The things I know about soap opera are the things that everyone knows. I know that they were first broadcast on radio in the USA in the 1930s. Short, lurid dramas sponsored by washing powder manufacturers hence the name. The original British version is still going. The Archers - an everyday storyof country folk - began life as part of a government initiative in the 1940s to educate farmers about methods of increasing yields. It quickly out-grew its brief and now contains the same kind of stories as all the others - though the best episodes still contain much to warm the heart of the ministry of agriculture. There's still much discussion of organic leeks, the soil association and breeding of rare pigs...

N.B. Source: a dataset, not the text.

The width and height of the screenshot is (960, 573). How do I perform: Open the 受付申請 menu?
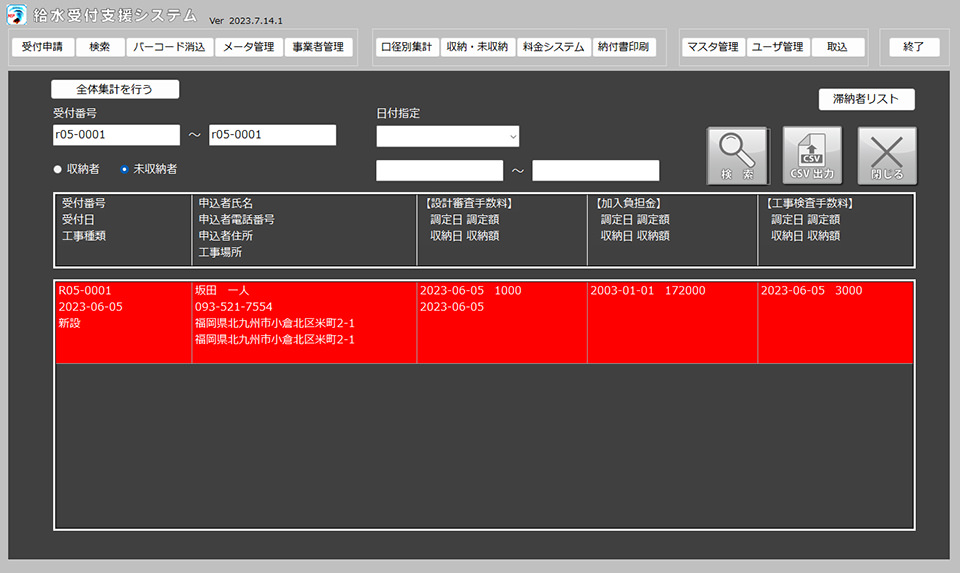[x=42, y=47]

By the 1950s soap opera had made it across to TV in the states, where they tended to focus on the fabulous skullduggery of the privileged classes. The first British versions were far more dour and came from the whole Kitchen-sink, play for today thing. Far more Saturday night, sunday morning than The Great Gatsby.
Coronation Street which began in 1963, was a place where the tensions of the 1960s could be played out in living rooms across the land. Ken Barlow was the grammar school boy who came back from University to his Northern terrace wanting something better and brighter than his parents generation who, having come through two brutal world wars were just happy to have a house, a bit of a garden, pub at the end of the road and dreamt of maybe one day having an indoor toilet and central heating.
What else did I know?
That Crossroads (every day story life in a West Midlands motel) was crap, though the woolly cap wearing simpleton Bennie captured the imagination of the nation, and that the sister of the cult (and dead) singer-songwriter Nick Drake was one of the leads.
An aside: In the Falklands War the locals were called 'Bennies' by the liberating forces. Understandably the good people of Port Stanley were a tad upset and complained to the military authorities. A few days after the order forbidding soldiers to use this pejorative term, a captain was puzzled to hear a private referring to Port Stanley residents as 'stills' asking why he was informed that it was'because they're still Bennies, Sir!'
What else? Channel Four had launched a gritty Liverpool based soap Brookside as one of it's flagship programmes on it's launch in 1982, and that the BBC had, a year or so later, finally launched it's own soap set in London. Eastenders aimed to out-grit them all announcing it's presence with a storyline based around the sudden death of a baby.
The soaps had comedy too, but twenty-five years after their launch British soaps were still largely working class stories concerned with imaginative, intelligent ordinary people trying to make their way without quite enough money or quite enough options. American soaps on the other hand were still largely upper class stories of people with too much money and too many options trying to discover what really counted in a world of greed and betrayal.
And then the Australians changed everything. Neighbours and Home and Away were sunnier in every way than the British versions. Happier people in a happier climate. Younger people too. These twin soaps were full of pinafore dresses and pig-tails. And Kylie Minogue and Jason Donovan. The blast of sun, surf, sea and germ-free sexuality these shows brought to British television led to a change in the home grown soaps. It took a while but essentially it was goodbye Brookie, hello Hollyoaks.
That's about it. That's about all I knew of soaps - like I said - the same stuff everyone knows, and here I was, drunk, being interviewed for a chance to shape the direction of one of the oldest, most established, most respected examples of the genre. Did I want to climb aboard this train? Was there a train? Was I just being delusional? Was it actually just a friendly beer or two after all?